Dual functions of PME-1 protein critical for brain development and disease treatment microbiologystudy

PME-1 is a protein that modifies other proteins by removing methyl groups, but high levels of PME-1 are observed in some diseases, including Alzheimer’s disease (AD) and cancer.

In the study, “Two distinct mechanisms of PP2A regulation by methylesterase PME-1 are both essential for mouse development” published in The FASEB Journal, researchers found that PME-1 can affect cell signaling downstream of the tumor suppressor complex PP2A in two distinct ways: by removing methylation and by direct binding. This work could pave the way for more effective AD and cancer treatments.

The addition of methyl groups is important for the assembly of the signaling complex PP2A, a tumor suppressor enzyme involved in brain development, cell growth, and survival. PP2A consists of three subunits: catalytic, regulatory, and scaffold.

The methylesterase PME-1 removes methyl groups, which prevents certain regulatory subunits from joining the complex. However, research has also shown that PME-1 can interact with these complexes using another strategy: PME-1 can inhibit PP2A by binding to its catalytic subunit, directly disrupting its activity.
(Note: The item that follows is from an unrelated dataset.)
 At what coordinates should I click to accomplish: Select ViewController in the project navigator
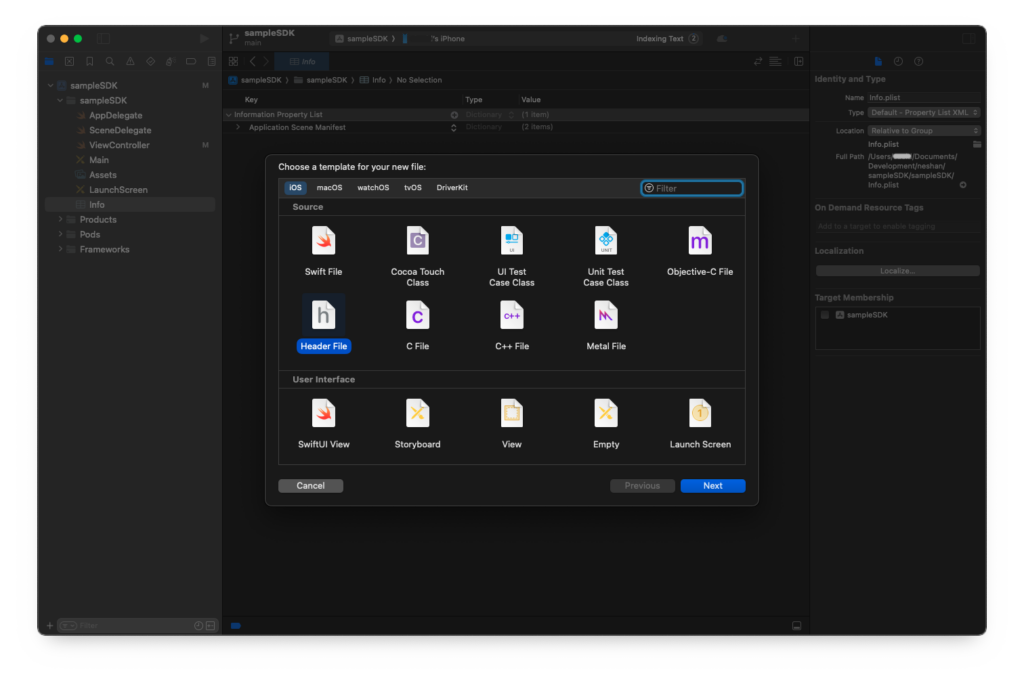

Recently, Takashi Ohama and colleagues at Yamaguchi University and several institutions in Japan demonstrated that specific point mutations could destroy one of PME-1’s activities without interfering with the other in in vitro tests. For example, the PME-1 S156A mutant (called SA) is unable to remove methyl groups, but can still inhibit PP2A by inhibiting catalytic activity.

The PME-1 M335D mutant (called MD), on the other hand, can remove methyl groups to alter regulatory subunit assembly but can’t inhibit PP2A activity.

In the current study, Ohama’s team developed genetically modified mice carrying these mutations to study their effects in a complete organism. They found SA mutant embryos were smaller than wild-type and were not viable at birth.

In late embryonic stages, these mutants had atrophied skeletal muscle and smaller brains with a small and disorganized cerebellum. Other experiments revealed an upregulation of inflammatory factors and an increase in apoptotic cells throughout the body, including in the brain.

Compared to wild-type embryonic fibroblasts, fibroblasts from the SA mutant mice grew slowly, and also had elevated levels of damaging reactive oxygen species and more mitochondria that were more active.

Unlike SA mutants, the mice with the MD mutation lived for two days after birth. Although the mice looked like wild-type pups, they did not try to suckle and lacked milk in their stomachs.

In olfaction tests, the researchers determined that the pups had an abnormal sense of smell, which is necessary for the pups to find their mother’s milk. Embryonic fibroblasts from these mutants grew normally.

The results show that PME-1 demethylation is critical for normal development, especially for the brain, whereas PME-1 binding is required for the development of olfaction.

“This dual role helps explain how PME-1 precisely regulates PP2A in different biological contexts,” says Ohama. “Additionally, this study highlights the importance of activity–independent functions of enzymes, which may have been overlooked in classical knockout mouse models,” says Ohama.

The findings could have benefits for patients in the future, leading to drugs that could restore or fine-tune PP2A activity. “Such treatments could potentially slow disease progression or improve brain function in patients with Alzheimer’s disease or reduce growth in certain cancers,” Ohama explains.